The only real separation, then, between a physicist’s knowledge about the universe and a layman’s is depth. That’s okay: it’s fine for a doctor’s knowledge about bodies to be deeper than mine, but I still want to know a little about how my body works. The idea that physicists can build huge instruments to study nature and then say, “It’s too complicated; you wouldn’t understand," is like sailors mounting an expedition to new continents and returning only to say, “You’d have to see it for yourself.” I think it’s part of a physicist’s job to tell the wonders of yonder shores.

This website is a personal account of what I’ve learned and what I’m learning about the idiosyncrasies of our world. As a teenager, I read lots of popular books on relativity and quantum mechanics and was dying to find out about this stuff for myself. What I found was more comprehensible and more amazing than they made it out to be. It’s true that much of what I learned could only be fully communicated in the language of mathematics, and most people don’t have the mathematical background to communicate that way, but what stuck with me the most in my travels were new metaphors and pictorial representations of the phenomena. That’s what I want to share with you.

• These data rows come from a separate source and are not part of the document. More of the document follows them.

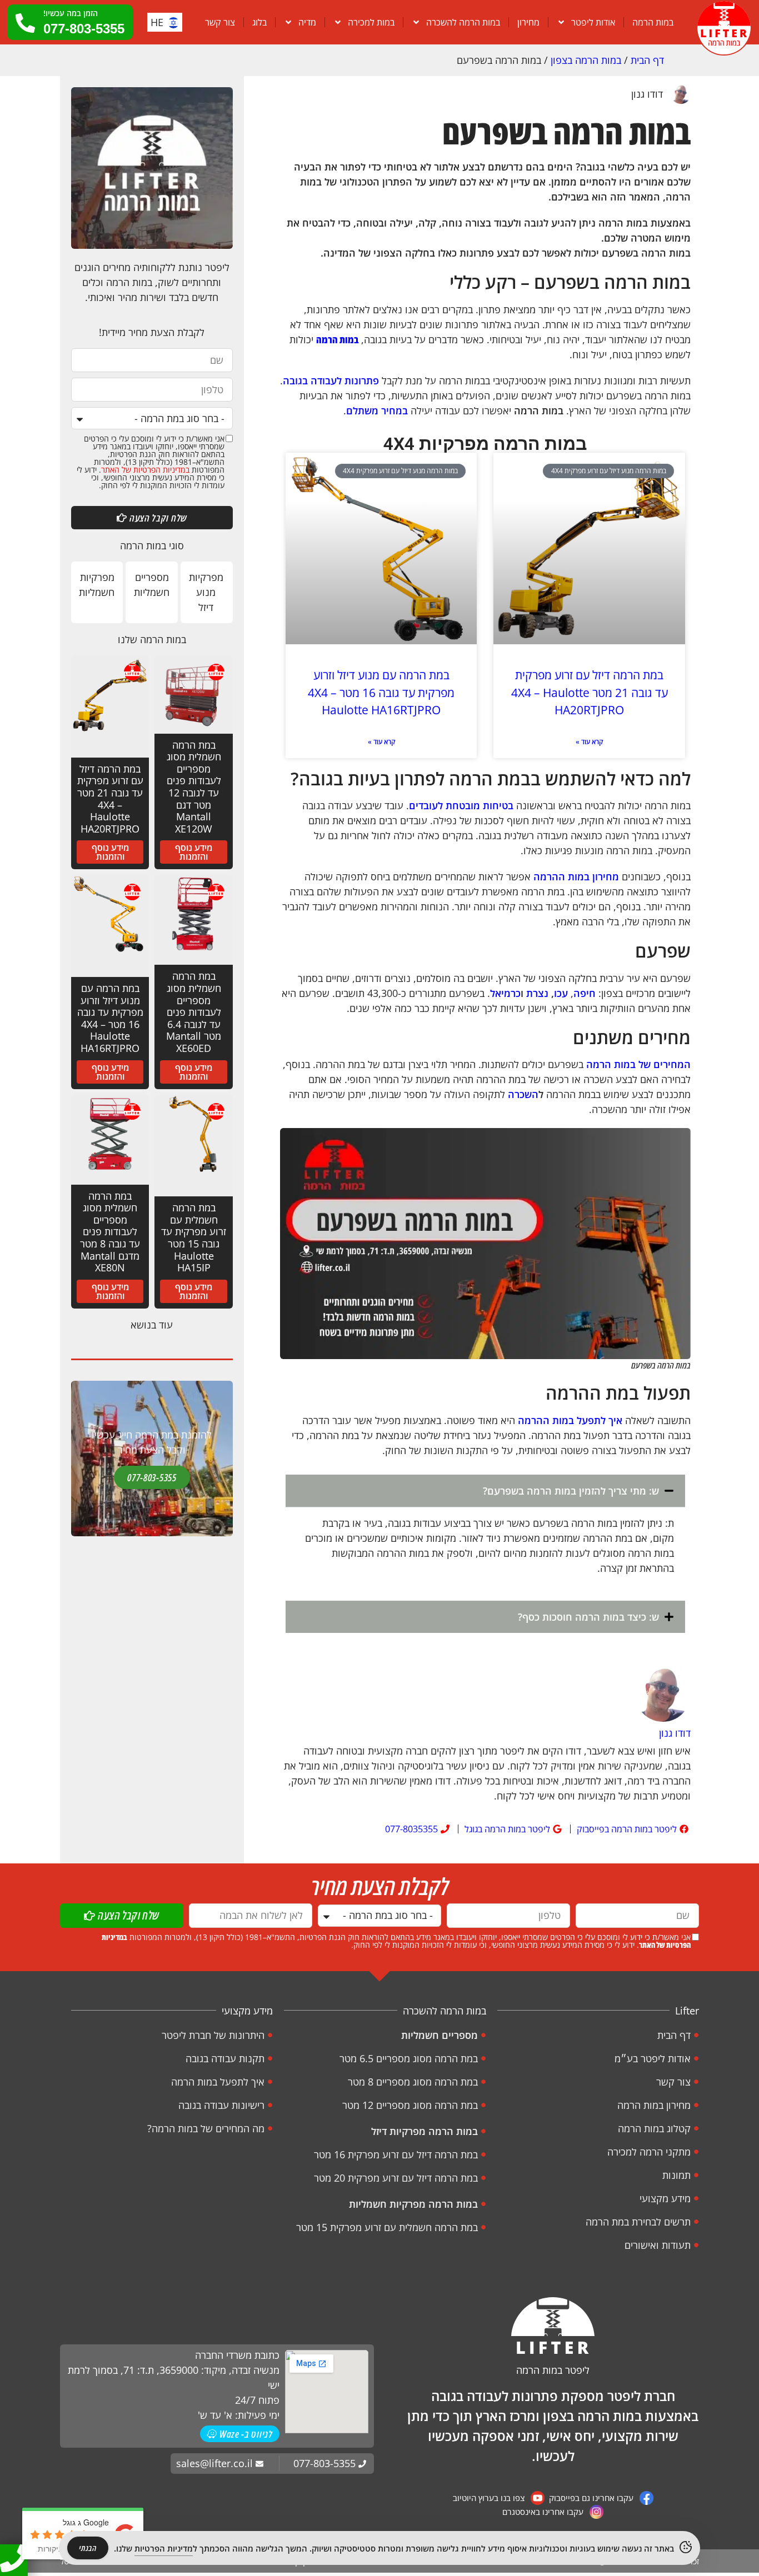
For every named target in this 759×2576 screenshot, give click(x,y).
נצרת (537, 993)
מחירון (528, 22)
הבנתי (88, 2547)
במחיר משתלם (377, 410)
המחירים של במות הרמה (638, 1064)
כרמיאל (505, 993)
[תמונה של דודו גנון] (663, 1696)
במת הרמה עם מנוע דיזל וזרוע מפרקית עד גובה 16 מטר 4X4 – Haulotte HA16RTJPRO (381, 692)
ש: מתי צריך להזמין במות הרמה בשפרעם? (571, 1490)
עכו (561, 993)
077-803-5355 (151, 1477)
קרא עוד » (589, 741)
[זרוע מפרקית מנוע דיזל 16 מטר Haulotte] (223, 570)
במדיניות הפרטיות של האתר (145, 469)
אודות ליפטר (593, 22)
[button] (485, 1491)
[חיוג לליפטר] (14, 2558)
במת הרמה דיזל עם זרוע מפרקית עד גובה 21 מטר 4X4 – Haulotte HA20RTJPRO (589, 692)
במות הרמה (652, 22)
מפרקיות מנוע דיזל (206, 592)
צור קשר (220, 22)
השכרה (523, 1094)
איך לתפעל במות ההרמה (570, 1420)
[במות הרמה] (724, 28)
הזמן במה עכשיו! (70, 13)
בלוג (259, 22)
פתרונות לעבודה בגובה (331, 380)
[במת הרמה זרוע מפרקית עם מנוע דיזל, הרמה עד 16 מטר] (381, 549)
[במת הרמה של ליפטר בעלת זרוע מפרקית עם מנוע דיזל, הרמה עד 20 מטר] (589, 549)
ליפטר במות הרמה (553, 2370)
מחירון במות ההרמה (576, 876)
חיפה (584, 993)
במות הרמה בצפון (586, 60)
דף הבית (647, 60)
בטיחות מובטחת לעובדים (461, 805)
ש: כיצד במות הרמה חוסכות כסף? (588, 1616)
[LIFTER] (553, 2325)
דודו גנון (647, 94)
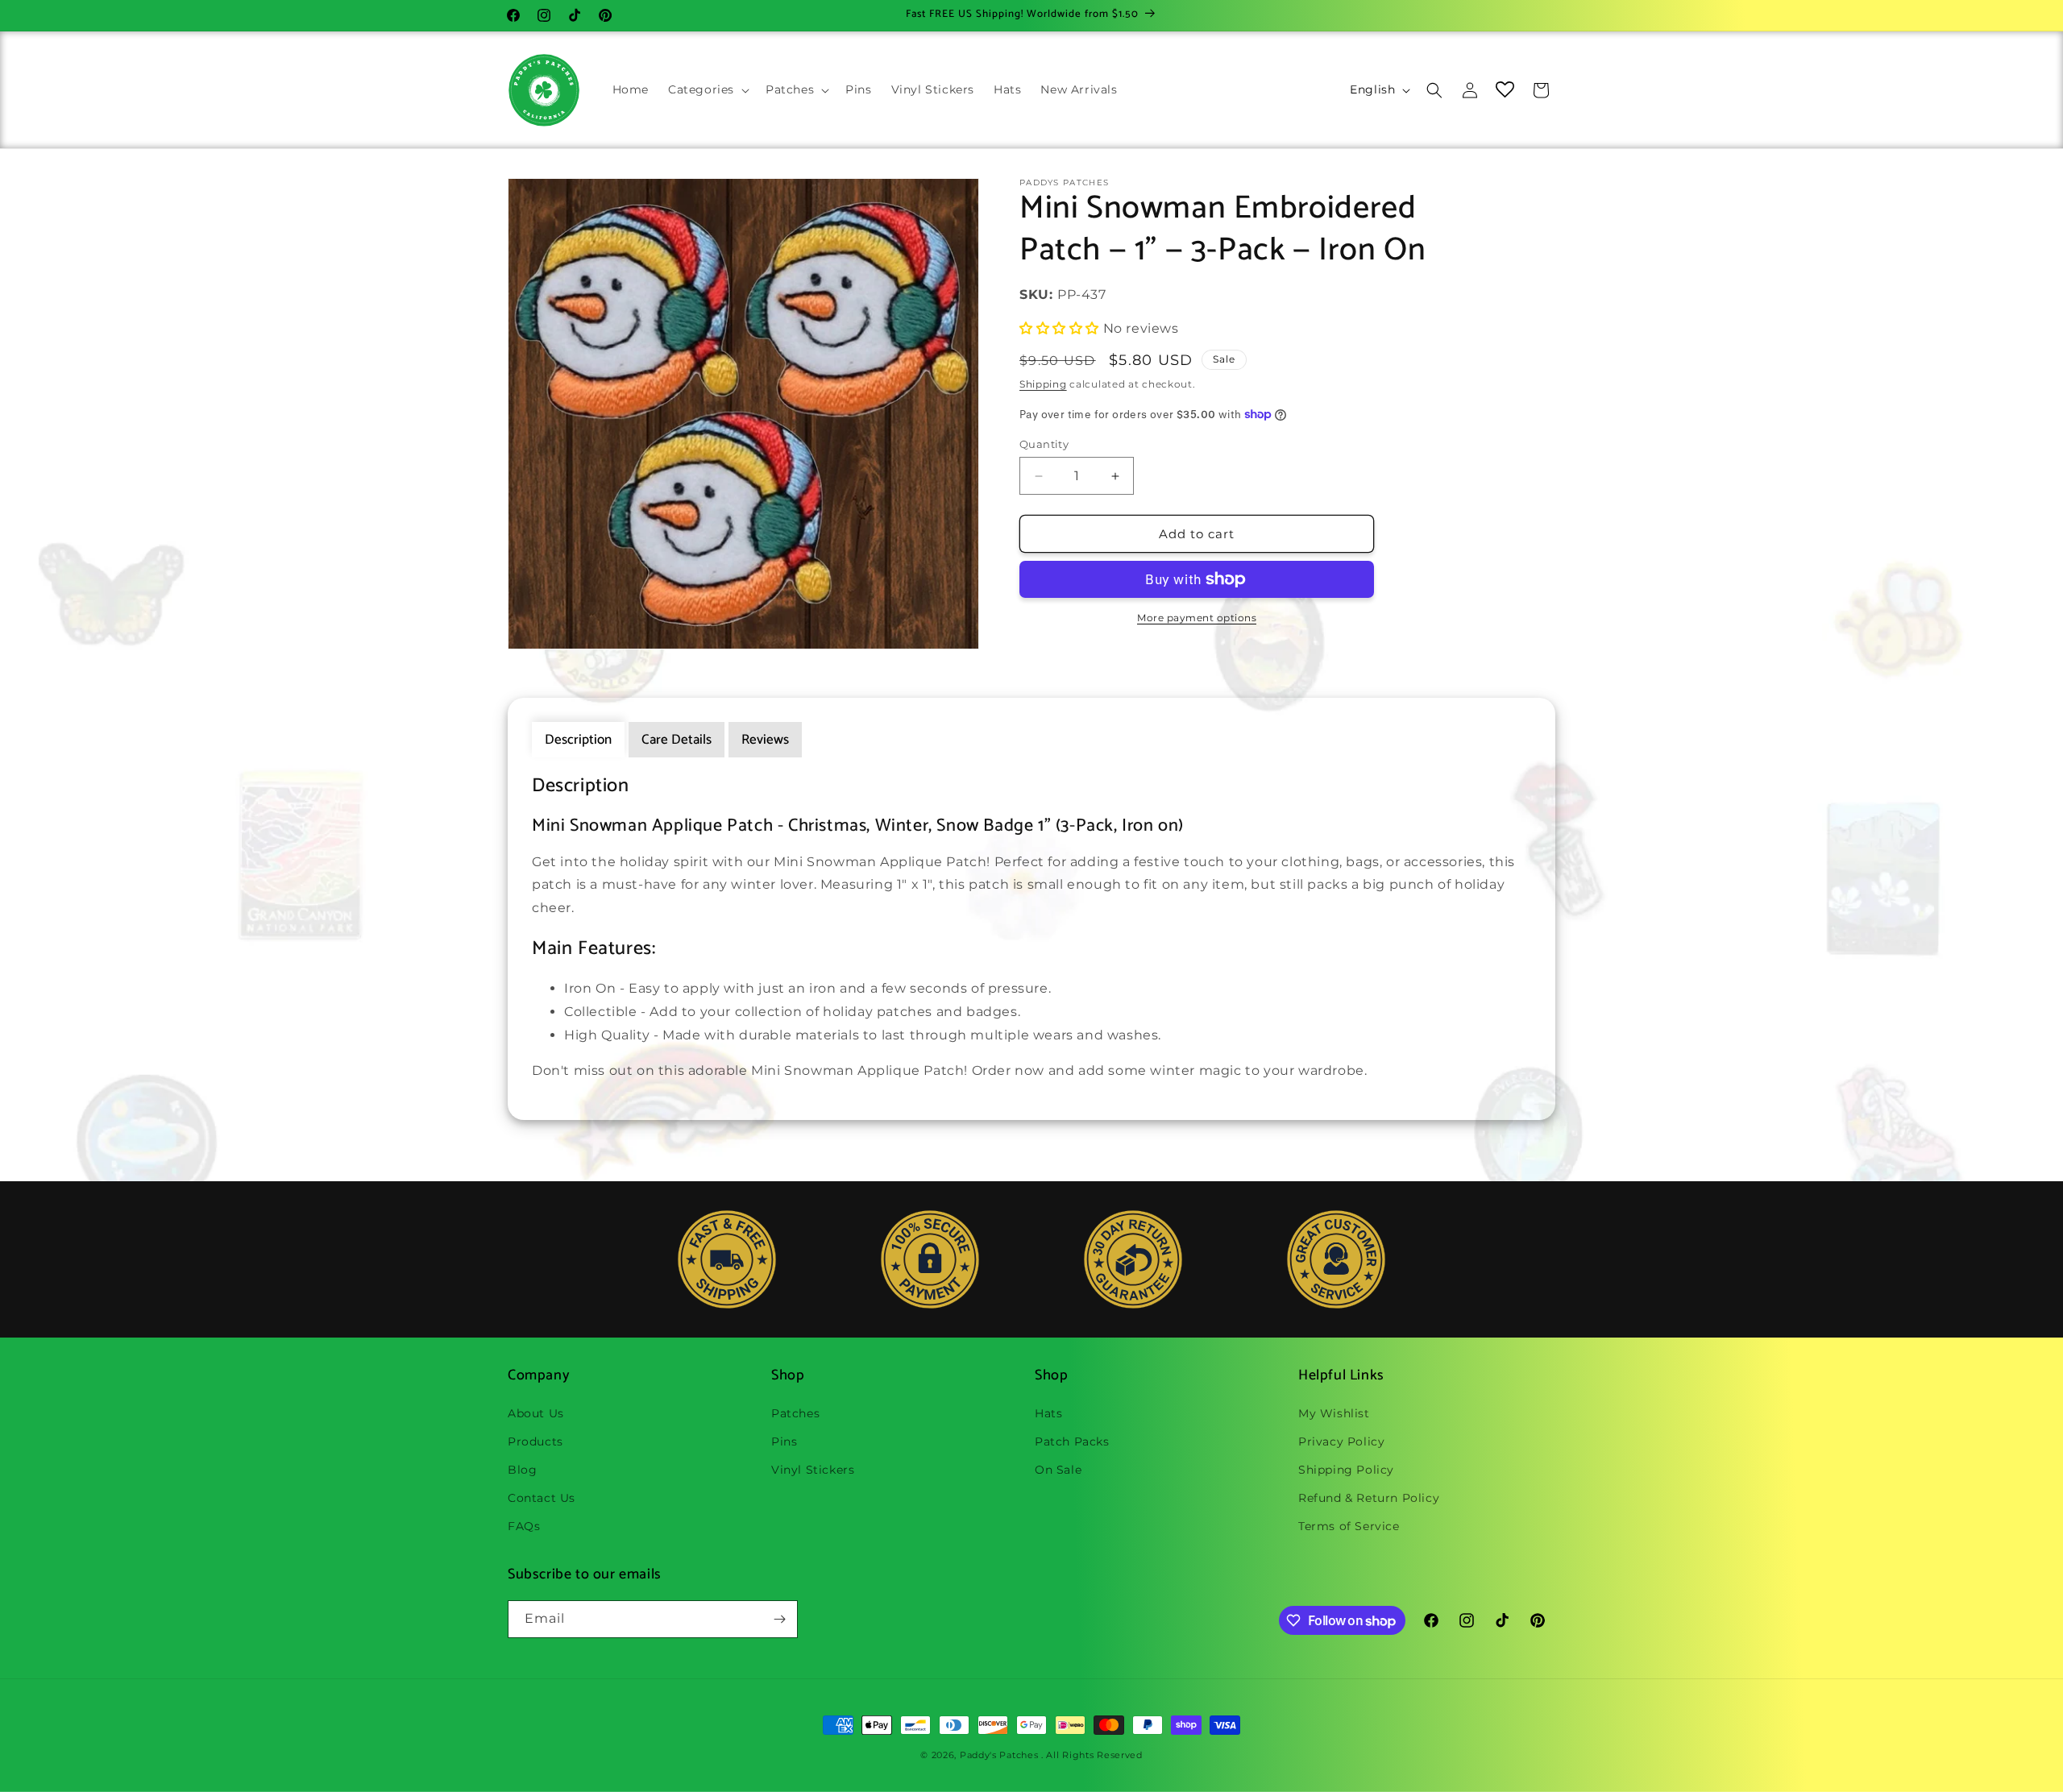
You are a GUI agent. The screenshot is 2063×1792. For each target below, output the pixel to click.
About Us (536, 1413)
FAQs (524, 1526)
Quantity (1044, 444)
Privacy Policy (1341, 1441)
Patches (795, 1413)
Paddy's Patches (999, 1755)
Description (578, 739)
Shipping (1043, 384)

After all, even a formal mathematical model is a metaphor. Some of its aspects communicate the truth of what it represents and others would be misleading if taken literally. The classical mechanics I studied with such sweat and labor as an undergraduate communicates important truths about big things, but can’t be taken literally at the quantum scale of atoms and electrons. And even the most state-of-the-art model of microphysics, the Standard Model, is itself expected to be inapplicable at very small scales.

The most important part of using metaphors, whether mathematical or whimsical, is knowing how they apply and how they don’t. As long as we do that, there’s nothing disingenuous in me saying that nuclear fission reminds me of hard liquor. It’s just less detailed than a scholarly lecture would be.